AO Edited
One Calvert Plaza
Baltimore's first skyscraper may be home to the inspiration behind pulp fiction's most celebrated bird.
Originally known as the Continental Trust Company Building, One Calvert Plaza in downtown Baltimore, Maryland, was erected in 1901 as a multistory office building. Designed in the Beaux-Arts style by famed Chicago architect Daniel H. Burnham, the Continental Trust was constructed of steel encased in terracotta. At 16 stories and 276-feet in height, the building is recognized as Baltimore’s first skyscraper.
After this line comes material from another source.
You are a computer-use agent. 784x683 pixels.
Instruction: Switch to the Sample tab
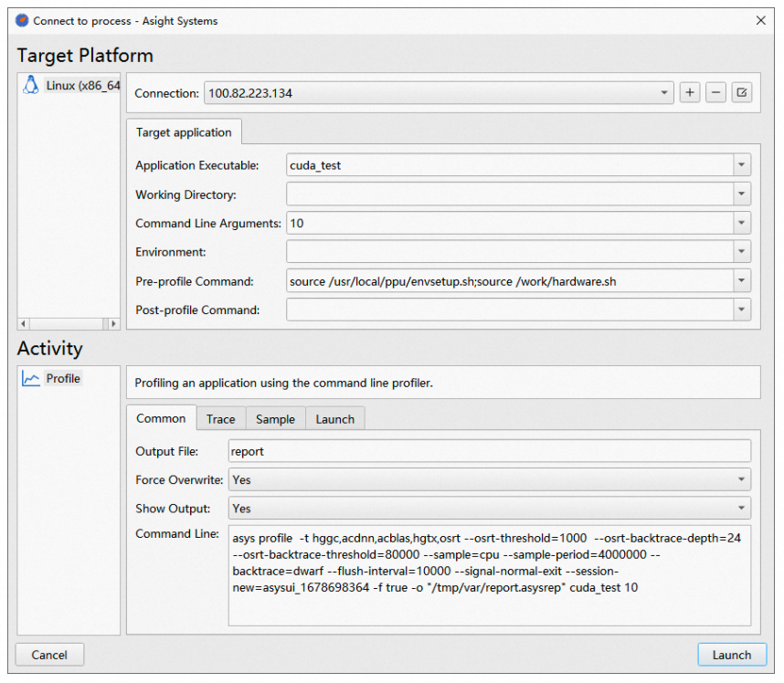coord(275,419)
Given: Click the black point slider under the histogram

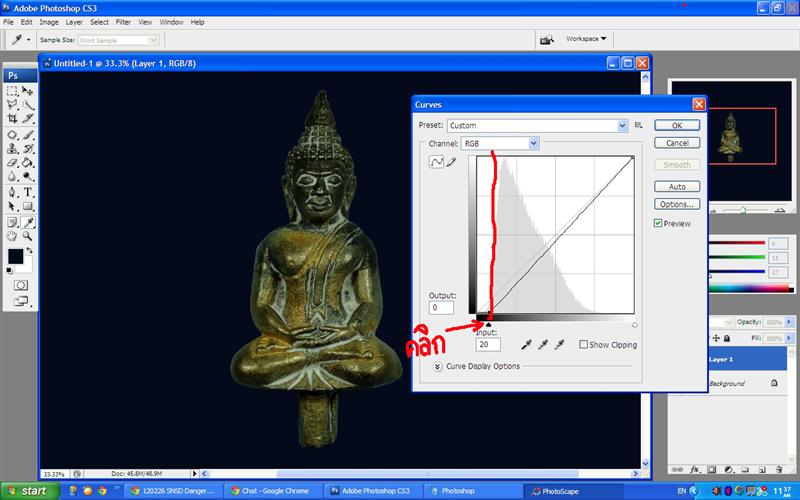Looking at the screenshot, I should tap(488, 324).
It remained the city’s tallest building until eclipsed by the Bromo-Seltzer Arts Tower in 1911. The building’s decorations include two large bronze falcons posed regally atop the columns flanking each side of the main entrance. Smaller bronze birds decorate the arched window pediments encircling the ground floor.
The building was touted as being fireproof because of its terracotta shell. That claim proved partially true when the Continental Trust became one of the few downtown buildings that survived the Baltimore Fire of February 1904. Unfortunately, the inside of the building “flamed like a torch” during the conflagration, completely incinerating the interior. It was there that the fire reached its highest temperature, 2,500 degrees Fahrenheit.
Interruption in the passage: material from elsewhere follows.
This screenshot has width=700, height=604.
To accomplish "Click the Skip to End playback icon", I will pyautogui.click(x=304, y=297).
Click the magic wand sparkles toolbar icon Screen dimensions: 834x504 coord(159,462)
However, the exterior shell remained intact and standing. Burnham himself returned to Baltimore to inspect the fire damage, and he declared the building structurally sound and fit for restoration.
The Continental Trust was also home to the Baltimore office of the Pinkerton National Detective Agency. Baltimore native and American mystery author, Dashiell Hammett, worked for Pinkerton in Baltimore from 1915 to 1920. His years as a Pinkerton operative exposed him to the city’s seedier side and heavily influenced his writing. As a detective, he survived a stabbing and a brick to the head.
Hammett once said, “All of my characters are real. They are based directly on people I knew or came across.” In Hammett’s early detective stories, the unnamed protagonist is referred to as “The Continental Op,” an obvious nod to the Baltimore building. He was likely based on James Wright, the older detective who trained Hammett at Pinkerton. Other Baltimore settings and street names pepper Hammett’s writing.
The bronze birds that decorate the Continental Trust façade are believed to be the inspiration and model for the priceless statuette in Hammett’s most famous novel, The Maltese Falcon.